> Task: Transcribe exactly the lines below that begin at the line with "The image size is (1372, 878)." and stop after the line with "The image size is (1568, 729).", leaving out every picture.

[Data records]
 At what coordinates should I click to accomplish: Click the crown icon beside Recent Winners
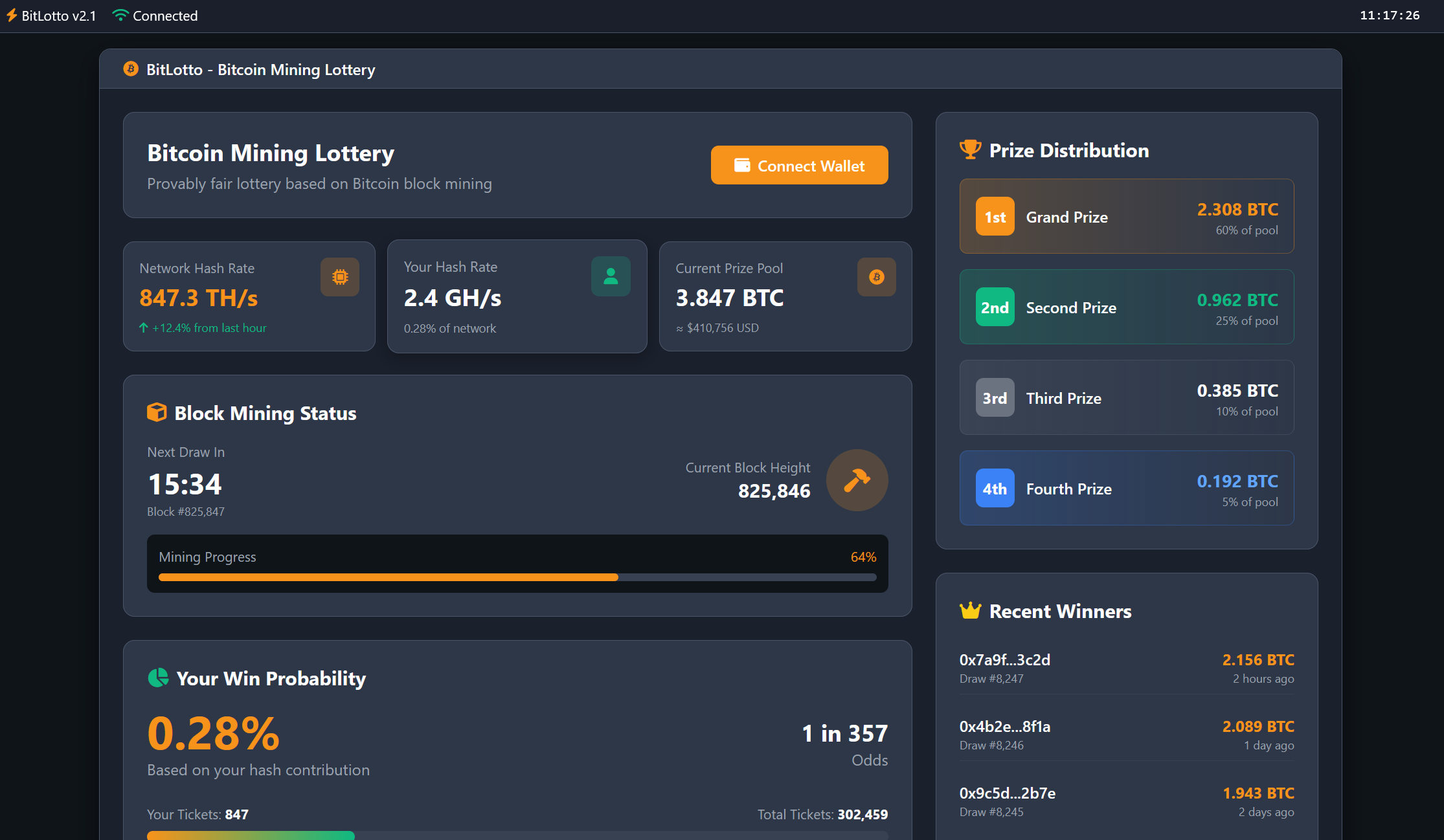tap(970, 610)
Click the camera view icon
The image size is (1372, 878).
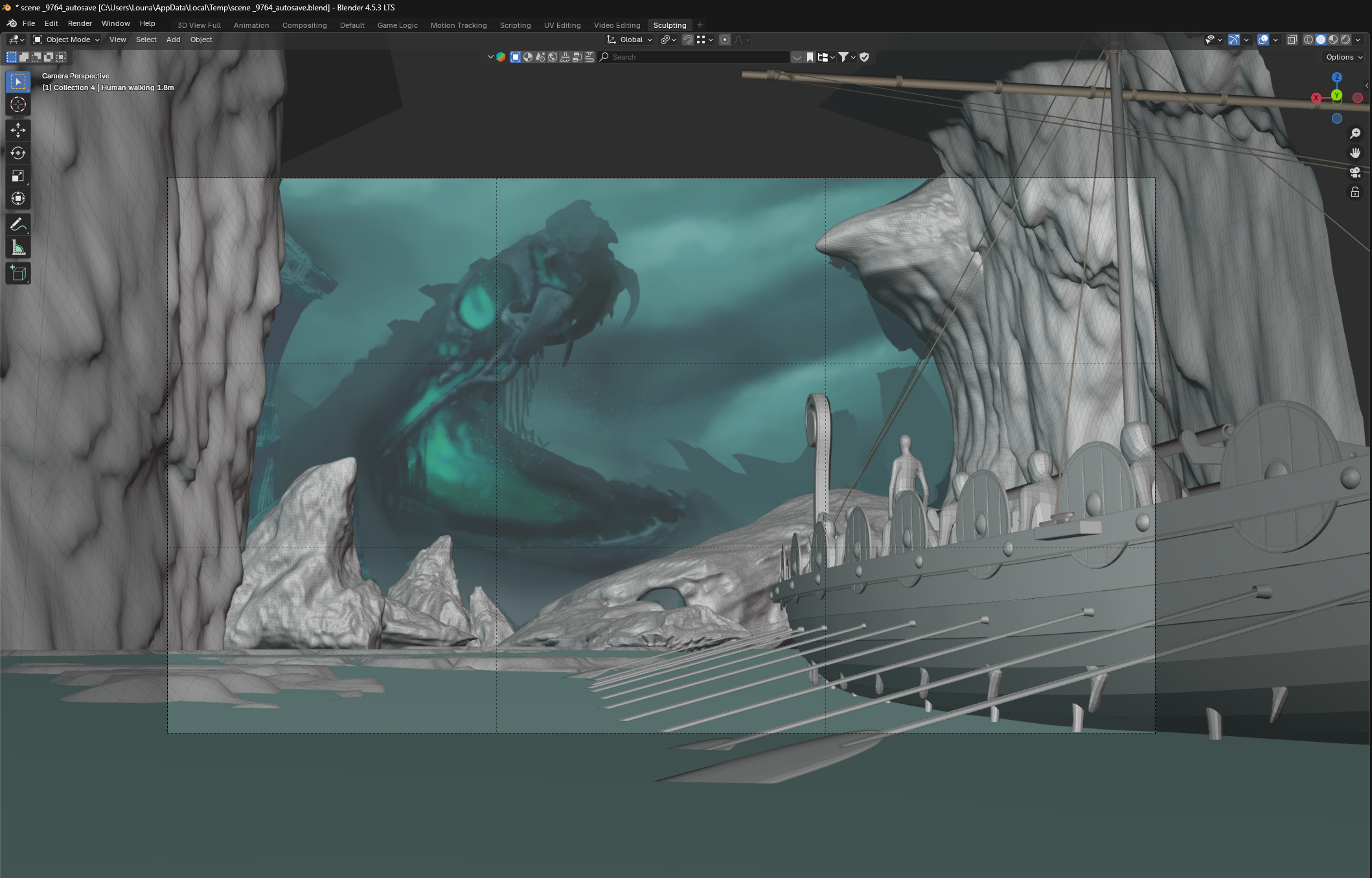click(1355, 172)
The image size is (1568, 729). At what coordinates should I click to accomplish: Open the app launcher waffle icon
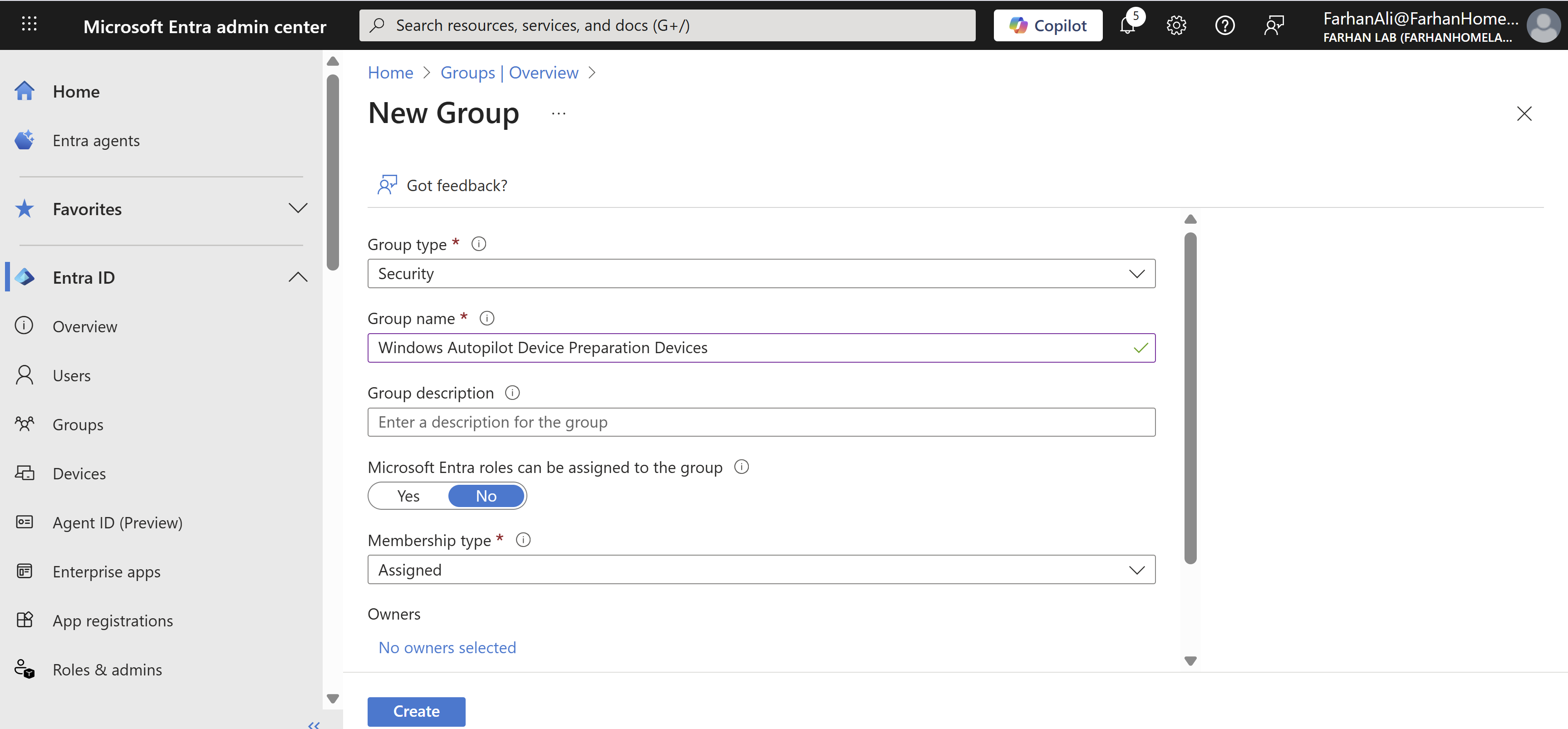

--

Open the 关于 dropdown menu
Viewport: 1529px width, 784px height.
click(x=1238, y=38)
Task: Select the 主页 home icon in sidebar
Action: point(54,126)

> Task result:
The image size is (1372, 878).
click(1355, 172)
The image size is (1568, 729). At what coordinates should I click to accomplish: Open the app launcher waffle icon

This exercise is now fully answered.